Growth characteristics of normal and dystrophic myoblasts in primary myoblast cultures.

This study employed immunocytochemistry and toluidine blue counterstaining to compare different procedures utilized in primary myoblast cultures, from which an optimal culture model for normal myoblasts could be derived. The growth characteristics of normal and dystrophic myoblasts were also investigated by means of this model. Results indicate that the requirements for an ideal myoblast culture should include a combined enzyme of 0.25% trypsin and 0.2% collagenase (type IV) (1:1), a preplating time of approximately 15-20 minutes, and a seeding density of 1 x 10(5) cells/ml. Furthermore, the mouse samples should be newborn mice. A better proliferative capacity of myoblasts was noted in an incubator with 10% CO2 coupled with Dulbecco's MEM plus 15% fetal calf serum. With regard to the growth characteristics of normal and dystrophic myoblasts, the doubling time of normal myoblasts was shorter than that of dystrophic myoblasts.
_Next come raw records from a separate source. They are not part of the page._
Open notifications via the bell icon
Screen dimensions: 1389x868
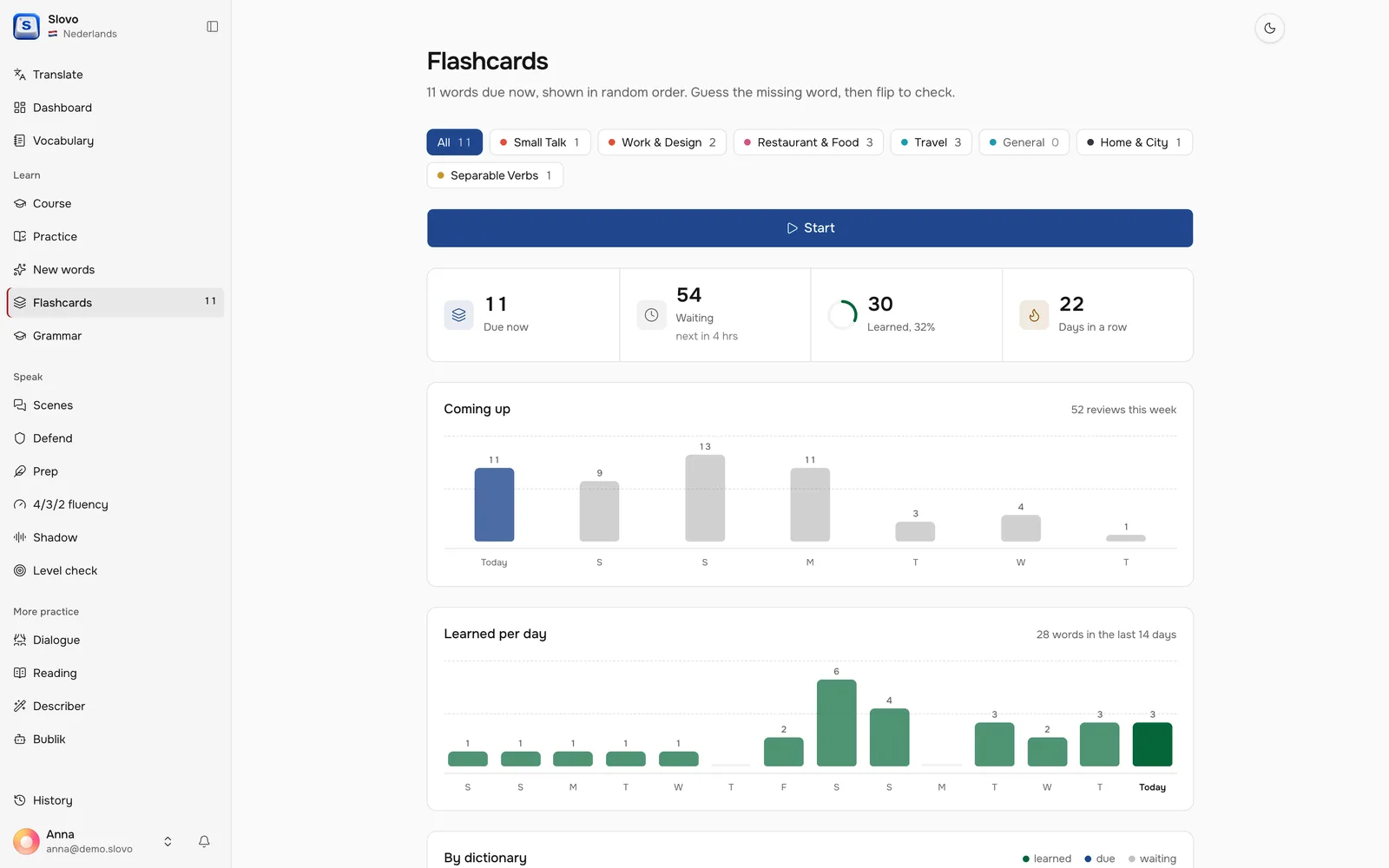click(x=204, y=841)
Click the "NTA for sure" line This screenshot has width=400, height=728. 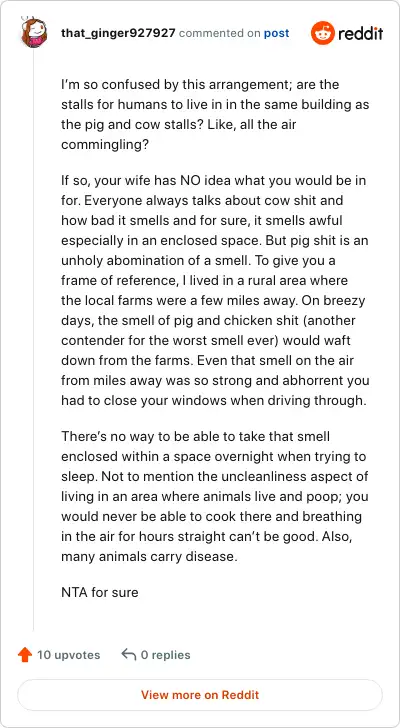tap(100, 592)
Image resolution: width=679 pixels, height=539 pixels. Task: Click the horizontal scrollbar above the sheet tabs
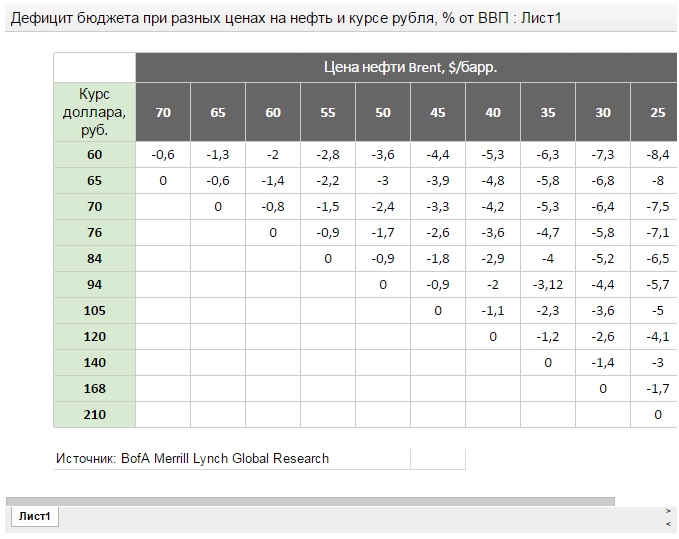tap(310, 501)
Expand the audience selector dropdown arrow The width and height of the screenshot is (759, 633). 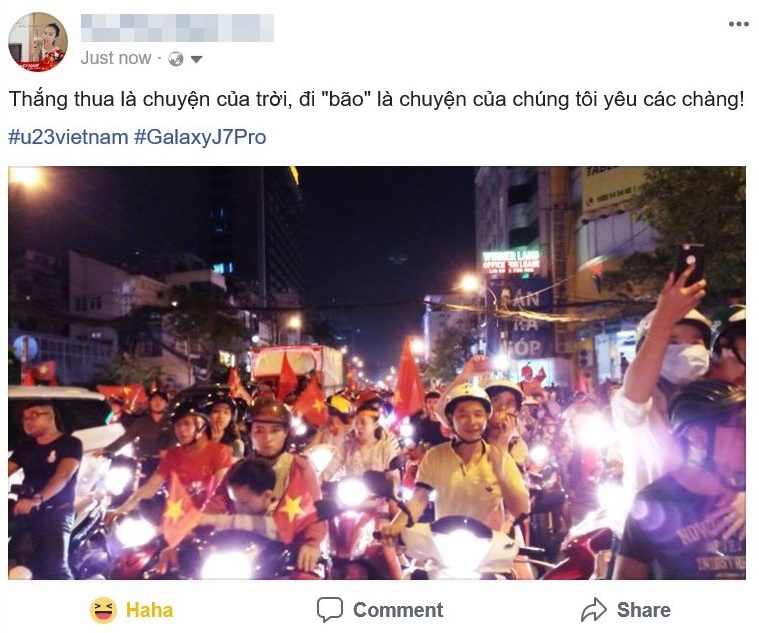(197, 60)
In terms of the fusion percentage of myoblasts, dystrophic myoblasts tended to fuse earlier than normal ones, especially after 5 days in culture. The findings of this study are valuable in understanding the myogenesis of myoblasts under different culture conditions. The establishment of requirements for good growth of myoblast cultures will facilitate myoblast transfer therapy. Finally, the growth characteristics of normal and dystrophic myoblasts as well as variances in the proliferation and differentiation of these two types of cells are clarified.